# WAGO PFC200 (0750-8203) mit e!COCKPIT



## marlik83 (1 September 2015)

Hallo zusammen,

ich wage aktuell den Umstieg von Codesys v2.3 auf die Version 3 bzw. e!COCKPIT von WAGO. Die Grundeinstellungen und auch die Basiselemente für die Webvisualisierung klappen soweit. Es wird jedoch etwas "dünn" an Informationen wenn etwas mehr Details bzw. Informationen benötigt werden. Ehrlich gesagt finde ich wenig Dokumentation zum Einlesen. Die integrierte Online-Hilfe schneidet viele Dinge nur an, geht aber nicht ins Details.

In der Codesys V2.3 gab es z.B. die Variable CurrentVisu. Diese kann ich zwar bei eCOCKPIT aktuvieren, kann aber keine Variable finden. Auch ein Zwanghafte Umschaltung der Visualisierung auf ein Bild ist in einer Schaltfläche möglich, aus Strukturiertem Text heraus ist jedoch nichts zu finden ob das geht. Bisher konnte ich auch in einigen Foren nichts dazu finden.

Aktuell funktionieren ein paar wichtige Features wie z.B. Alarmlisten und Trends ebenfalls noch nicht ganz... Ich denke das wird mit dem nächsten Patch kommen.

Meine grundlegende Frage an die Community wäre:
- Habt ihr Webseiten mit Dokumenten um sich mehr mit der Codesys V3 zu beschäftigen?
- Habt ihr ähnliche Probleme mit eCOCKPIT aktuell?
- Was für Bibliotheken nutzt ihn in eCOCKPIT bisher?
- Gibt es von WAGO fertige Bibliotheken bzw. einen Überblick?

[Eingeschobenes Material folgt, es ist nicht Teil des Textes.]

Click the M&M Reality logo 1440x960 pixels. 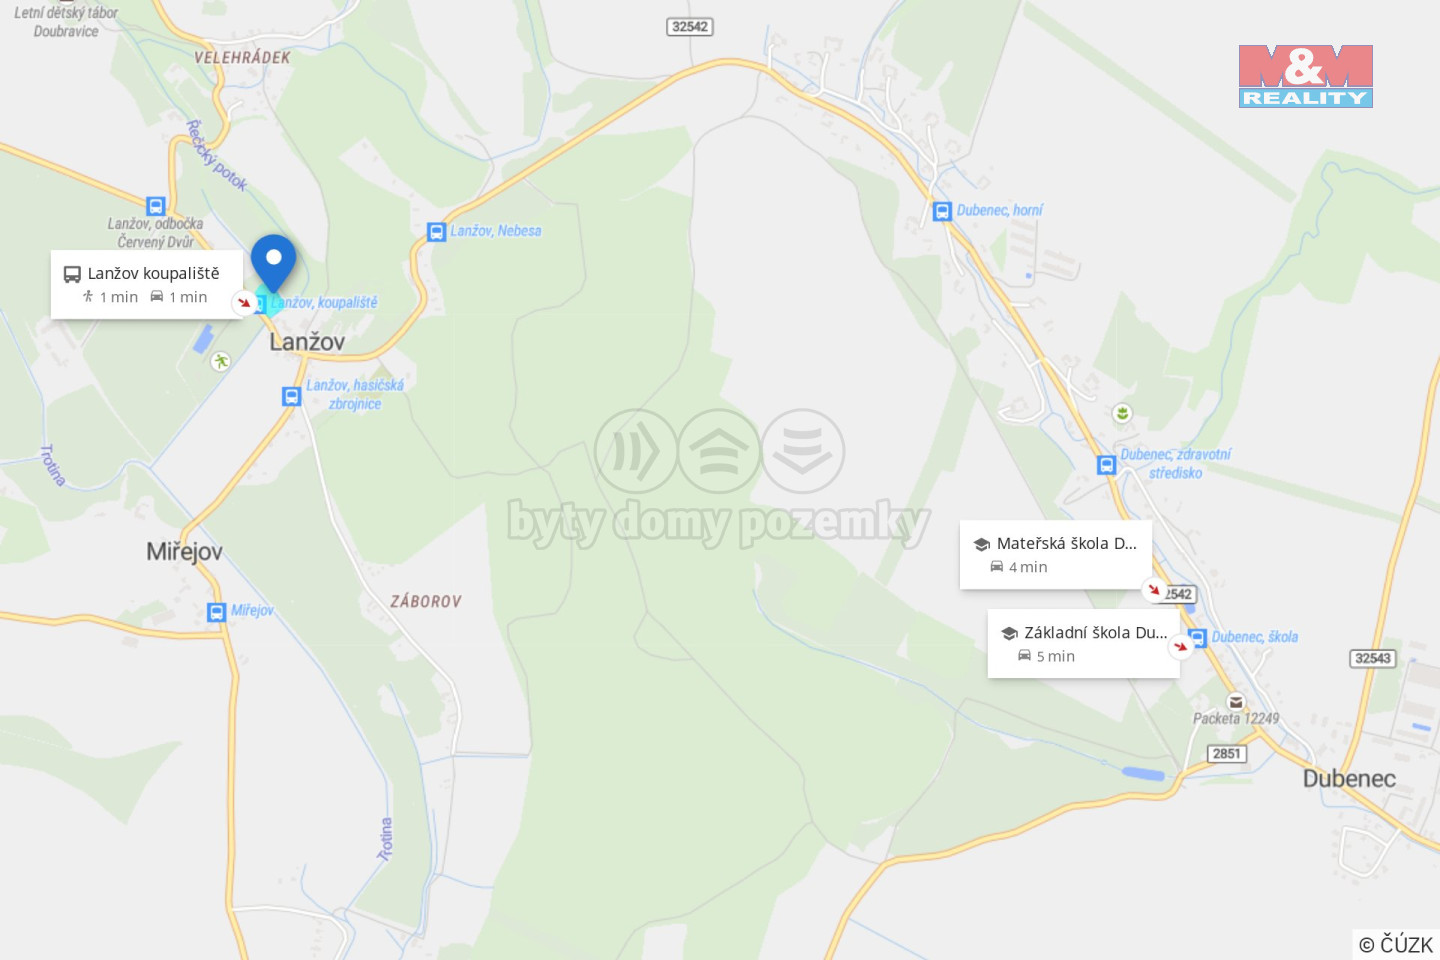coord(1306,76)
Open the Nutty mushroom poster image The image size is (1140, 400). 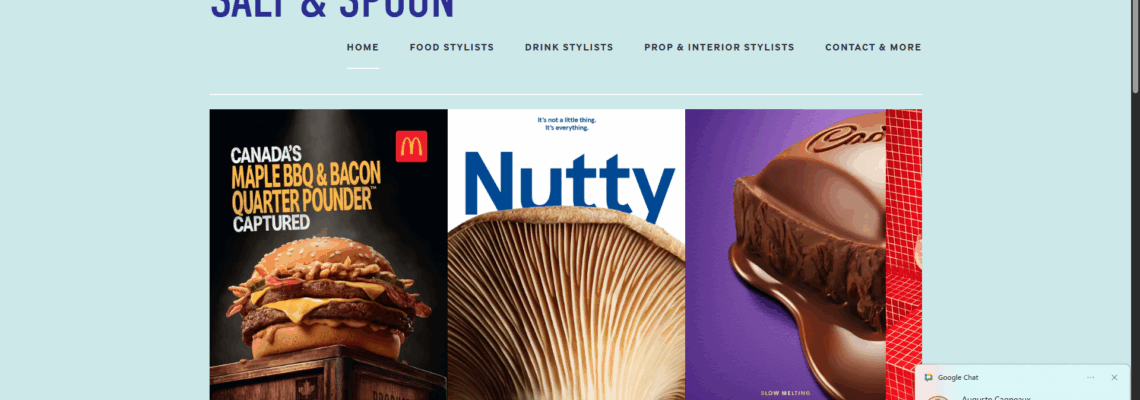[566, 255]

Anwendungshinweise konnte ich bisher nicht wirklich finden.

Vielen lieben Dank für jeglichen Input!


----------



## .:WAGOsupport:. (2 September 2015)

Hallo marlik83,

um die Variable CurrentVisu nutzen zu können muss die Bibliothek "VisuElemBase" hinzugefügt werden, danach ist die System Variable vorhanden und kann wie gewohnt verwendet werden.
Soll diese auch innerhalb der Web-Visualisierung aktiv sein, so muss diese wie von Dir beschrieben im Visualization Manager aktiviert werden.

Einen Überblick der vorhandenen Bibliotheken findest Du im Installationsordner von e!Cockpit (Documentation) dort sind in den Release Notes von e!Cockpit die vorhandenen Bibliotheken aufgeführt.
Dokumentationen zu den einzelnen Bibliotheken findest du entweder in der Online Hilfe oder wenn Du die Bibliothek aufrufst im Bibliotheksverwalter.


----------



## marlik83 (2 September 2015)

Hallo,

okay danke, schau ich mir gleich an! 
Gibt es sonst noch ein paar Infos/Hinweise für Umsteiger von Codesys v2.3 auf eCOCKPIT? Hat wer Empfehlungen?

Gruß,
marlik83


----------